This study investigates an important issue. However, some revisions are needed to the text before this could be considered suitable for publication; these are small in number, but the first point below is critical to interpretation.

 

 1. The Abstract states that “no significant difference in survival or progression free survival were found”, but there isn’t a single hypothesis test performed in the manuscript to justify saying this. The authors need to:

1.1. Provide some justification as to why the sample size is appropriate to answer the primary question(s) of interest. You explicitly note that HL has a high cure rate and ultimately only ended up with 68 relapses, with a very small number of total patients in some of the follow-up strategy groups. It’s not clear that the data here is substantial enough for definitive claims like those currently included.

1.2. Back up any statements in regard to no differences between strategies with an appropriate statistical analysis.

1.3. Complement all percentages given by an appropriate measure of uncertainty (e.g., 95% CI).

 

2. A few typographical/pictorially issues:

2.1. “HL” is used in the Simple Summary when this has not been defined.

# Problem statement
Pick up the peer review above after its last point and keep writing it.

# Listed entries
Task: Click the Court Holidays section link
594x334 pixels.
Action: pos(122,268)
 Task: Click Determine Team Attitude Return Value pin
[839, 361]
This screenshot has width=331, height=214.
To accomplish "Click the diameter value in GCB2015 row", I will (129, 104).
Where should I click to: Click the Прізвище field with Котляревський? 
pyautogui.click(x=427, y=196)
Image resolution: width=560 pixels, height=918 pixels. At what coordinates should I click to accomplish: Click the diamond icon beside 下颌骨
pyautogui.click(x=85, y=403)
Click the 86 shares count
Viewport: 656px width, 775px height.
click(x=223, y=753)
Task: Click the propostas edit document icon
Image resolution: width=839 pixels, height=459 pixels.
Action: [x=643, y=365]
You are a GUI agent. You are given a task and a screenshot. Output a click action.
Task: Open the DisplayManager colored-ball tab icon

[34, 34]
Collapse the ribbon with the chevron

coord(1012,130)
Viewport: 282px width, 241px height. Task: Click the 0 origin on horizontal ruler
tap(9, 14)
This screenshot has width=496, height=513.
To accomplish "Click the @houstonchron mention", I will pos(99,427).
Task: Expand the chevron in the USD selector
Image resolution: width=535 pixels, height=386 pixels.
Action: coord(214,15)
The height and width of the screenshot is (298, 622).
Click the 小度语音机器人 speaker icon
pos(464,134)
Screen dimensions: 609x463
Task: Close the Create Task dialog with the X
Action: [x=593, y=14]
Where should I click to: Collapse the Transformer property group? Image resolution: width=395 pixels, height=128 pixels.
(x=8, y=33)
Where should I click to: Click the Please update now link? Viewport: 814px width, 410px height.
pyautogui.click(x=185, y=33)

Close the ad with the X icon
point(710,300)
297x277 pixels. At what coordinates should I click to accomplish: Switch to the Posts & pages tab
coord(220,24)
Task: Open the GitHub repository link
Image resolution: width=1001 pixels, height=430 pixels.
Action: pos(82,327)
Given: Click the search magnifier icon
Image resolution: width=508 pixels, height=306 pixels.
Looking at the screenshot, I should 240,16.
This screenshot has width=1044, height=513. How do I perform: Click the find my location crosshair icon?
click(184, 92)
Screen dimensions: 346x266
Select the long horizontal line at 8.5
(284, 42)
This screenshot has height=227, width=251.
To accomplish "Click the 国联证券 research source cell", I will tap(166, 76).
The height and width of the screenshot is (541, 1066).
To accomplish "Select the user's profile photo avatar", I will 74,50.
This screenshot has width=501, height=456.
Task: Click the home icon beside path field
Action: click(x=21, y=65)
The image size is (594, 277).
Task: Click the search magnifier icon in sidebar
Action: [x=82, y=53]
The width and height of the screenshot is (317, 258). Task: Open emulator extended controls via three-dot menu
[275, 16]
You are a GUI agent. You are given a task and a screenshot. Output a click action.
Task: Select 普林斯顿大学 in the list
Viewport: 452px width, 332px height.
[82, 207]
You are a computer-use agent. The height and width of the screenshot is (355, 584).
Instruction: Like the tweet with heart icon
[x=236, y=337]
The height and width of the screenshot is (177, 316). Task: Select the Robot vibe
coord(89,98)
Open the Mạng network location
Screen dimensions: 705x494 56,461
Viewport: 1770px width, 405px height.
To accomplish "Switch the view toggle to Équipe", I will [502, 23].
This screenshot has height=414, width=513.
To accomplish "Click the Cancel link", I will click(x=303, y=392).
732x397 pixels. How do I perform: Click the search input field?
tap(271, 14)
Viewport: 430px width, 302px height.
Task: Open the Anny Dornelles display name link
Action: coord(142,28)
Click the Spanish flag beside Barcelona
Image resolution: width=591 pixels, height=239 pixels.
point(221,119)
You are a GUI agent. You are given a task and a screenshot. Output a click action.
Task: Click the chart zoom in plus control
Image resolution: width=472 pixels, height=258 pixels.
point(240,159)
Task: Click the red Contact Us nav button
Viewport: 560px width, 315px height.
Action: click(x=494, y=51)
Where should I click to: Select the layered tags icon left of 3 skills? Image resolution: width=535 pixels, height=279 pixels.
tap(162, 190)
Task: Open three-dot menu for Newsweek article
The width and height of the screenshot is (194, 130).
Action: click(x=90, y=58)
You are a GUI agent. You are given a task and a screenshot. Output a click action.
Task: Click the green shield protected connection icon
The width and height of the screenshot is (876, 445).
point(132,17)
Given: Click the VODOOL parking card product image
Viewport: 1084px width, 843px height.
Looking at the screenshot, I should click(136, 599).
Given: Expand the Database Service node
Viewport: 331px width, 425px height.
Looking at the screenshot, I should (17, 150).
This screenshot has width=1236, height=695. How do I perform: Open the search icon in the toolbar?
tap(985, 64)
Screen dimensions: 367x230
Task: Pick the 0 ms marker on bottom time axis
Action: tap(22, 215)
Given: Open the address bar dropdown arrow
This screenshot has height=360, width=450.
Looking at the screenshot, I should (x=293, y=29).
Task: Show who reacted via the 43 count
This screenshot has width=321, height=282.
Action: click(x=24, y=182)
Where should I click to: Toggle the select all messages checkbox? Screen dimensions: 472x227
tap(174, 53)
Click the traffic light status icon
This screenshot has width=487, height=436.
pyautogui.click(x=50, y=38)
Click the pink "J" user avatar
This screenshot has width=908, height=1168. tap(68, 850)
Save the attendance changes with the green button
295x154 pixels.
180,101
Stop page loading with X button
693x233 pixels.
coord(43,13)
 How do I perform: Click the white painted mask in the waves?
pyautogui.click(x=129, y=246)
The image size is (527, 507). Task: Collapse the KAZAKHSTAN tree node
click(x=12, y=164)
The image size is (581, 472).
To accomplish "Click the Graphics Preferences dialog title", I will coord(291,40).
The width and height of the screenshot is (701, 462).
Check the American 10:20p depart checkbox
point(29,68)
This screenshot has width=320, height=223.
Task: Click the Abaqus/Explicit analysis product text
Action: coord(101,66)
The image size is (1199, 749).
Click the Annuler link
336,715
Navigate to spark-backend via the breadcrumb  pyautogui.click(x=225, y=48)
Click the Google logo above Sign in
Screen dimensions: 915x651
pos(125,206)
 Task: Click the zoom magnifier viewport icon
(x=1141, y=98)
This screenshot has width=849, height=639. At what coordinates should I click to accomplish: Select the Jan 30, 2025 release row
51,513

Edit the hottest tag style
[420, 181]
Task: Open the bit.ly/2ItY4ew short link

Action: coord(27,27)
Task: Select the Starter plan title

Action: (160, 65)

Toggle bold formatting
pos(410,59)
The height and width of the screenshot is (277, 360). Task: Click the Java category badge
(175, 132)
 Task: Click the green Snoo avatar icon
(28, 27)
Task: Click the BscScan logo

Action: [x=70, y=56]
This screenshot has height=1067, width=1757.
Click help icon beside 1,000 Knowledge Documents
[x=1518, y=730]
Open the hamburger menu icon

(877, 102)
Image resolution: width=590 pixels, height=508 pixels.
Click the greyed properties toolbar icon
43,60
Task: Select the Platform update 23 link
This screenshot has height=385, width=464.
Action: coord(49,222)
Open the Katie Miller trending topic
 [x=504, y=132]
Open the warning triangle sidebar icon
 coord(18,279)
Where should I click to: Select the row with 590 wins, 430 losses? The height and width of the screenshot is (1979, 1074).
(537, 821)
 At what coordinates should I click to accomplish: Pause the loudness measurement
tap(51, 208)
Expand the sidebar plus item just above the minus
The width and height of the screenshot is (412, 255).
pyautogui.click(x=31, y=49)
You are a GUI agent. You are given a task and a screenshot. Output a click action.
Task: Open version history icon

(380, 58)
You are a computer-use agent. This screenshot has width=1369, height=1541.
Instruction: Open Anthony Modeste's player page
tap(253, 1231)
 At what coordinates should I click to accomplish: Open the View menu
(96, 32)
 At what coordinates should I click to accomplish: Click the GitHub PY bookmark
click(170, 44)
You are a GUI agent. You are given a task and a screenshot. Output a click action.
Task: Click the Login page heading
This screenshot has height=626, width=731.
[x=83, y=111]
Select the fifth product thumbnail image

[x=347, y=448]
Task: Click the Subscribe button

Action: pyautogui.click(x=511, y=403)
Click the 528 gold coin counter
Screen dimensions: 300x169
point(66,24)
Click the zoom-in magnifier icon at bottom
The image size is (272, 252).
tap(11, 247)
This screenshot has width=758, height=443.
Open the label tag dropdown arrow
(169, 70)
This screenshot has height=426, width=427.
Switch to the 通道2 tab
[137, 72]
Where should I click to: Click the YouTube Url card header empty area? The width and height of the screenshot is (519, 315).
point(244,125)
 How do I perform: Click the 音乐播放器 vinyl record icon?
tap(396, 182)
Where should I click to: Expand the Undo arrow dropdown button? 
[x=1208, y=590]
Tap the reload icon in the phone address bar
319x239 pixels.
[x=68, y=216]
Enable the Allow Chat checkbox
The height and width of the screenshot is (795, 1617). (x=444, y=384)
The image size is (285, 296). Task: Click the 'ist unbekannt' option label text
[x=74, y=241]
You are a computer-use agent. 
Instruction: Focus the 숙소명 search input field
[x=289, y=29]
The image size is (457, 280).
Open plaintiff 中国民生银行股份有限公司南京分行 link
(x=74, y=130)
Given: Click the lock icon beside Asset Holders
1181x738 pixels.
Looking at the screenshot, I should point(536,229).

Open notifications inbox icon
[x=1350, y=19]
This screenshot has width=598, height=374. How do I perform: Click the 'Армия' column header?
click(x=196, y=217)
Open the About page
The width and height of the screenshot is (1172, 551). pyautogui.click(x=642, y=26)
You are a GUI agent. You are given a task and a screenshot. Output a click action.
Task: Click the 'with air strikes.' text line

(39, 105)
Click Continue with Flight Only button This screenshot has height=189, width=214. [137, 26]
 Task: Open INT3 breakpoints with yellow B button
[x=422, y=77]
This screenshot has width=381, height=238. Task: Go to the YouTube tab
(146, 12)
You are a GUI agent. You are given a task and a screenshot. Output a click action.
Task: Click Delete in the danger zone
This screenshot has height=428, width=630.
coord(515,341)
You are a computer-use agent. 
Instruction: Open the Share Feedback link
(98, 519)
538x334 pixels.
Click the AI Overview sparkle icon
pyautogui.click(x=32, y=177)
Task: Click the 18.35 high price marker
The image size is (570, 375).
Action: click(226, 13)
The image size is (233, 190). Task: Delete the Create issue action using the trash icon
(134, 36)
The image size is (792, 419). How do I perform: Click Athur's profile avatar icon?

# Answer to the problem
2.2. The number “3” appears on line 55 for no reason.

2.3. Figures and Tables are formatted poorly. E.g., “The text continues here” should have been deleted, and there is a second Table 2 that has no content.

2.4. The reference list is formatted incorrectly (the numbering).

2.5. The font is far too small in all Figures. The Tables are also not tables; they’re images.

Author Response

Please see the attachment

Author Response File: Author Response.pdf

Round 2

Reviewer 1 Report

I think the manuscript has been revised appropriately. 

Author Response

Thank you very much for considering that our review of the paper is appropriate.

Reviewer 3 Report

In this revised manuscript the authors have addressed most of my previous comments. I have two remaining (linked) issues to highlight.

1. It is not clear where the 296 and 207 numbers come from. Are you assuming a two-sided test of 'H0: No difference in mortality'? What test are you assuming would be used? Why are the numbers in the two groups different?

2. The paper in it's current from suffers from an 'absence of evidence is not evidence of absence' issue. If you wish to demonstrate that "clinical follow-up for this group of patients is not associated with higher morality" then you should make the default assumption of a test that it is associated with higher mortality. The CIs given don't answer the "hypothesis of the study" - I note that there still isn't an actual hypothesis test performed (computing and stating a collection of CIs is not the same thing).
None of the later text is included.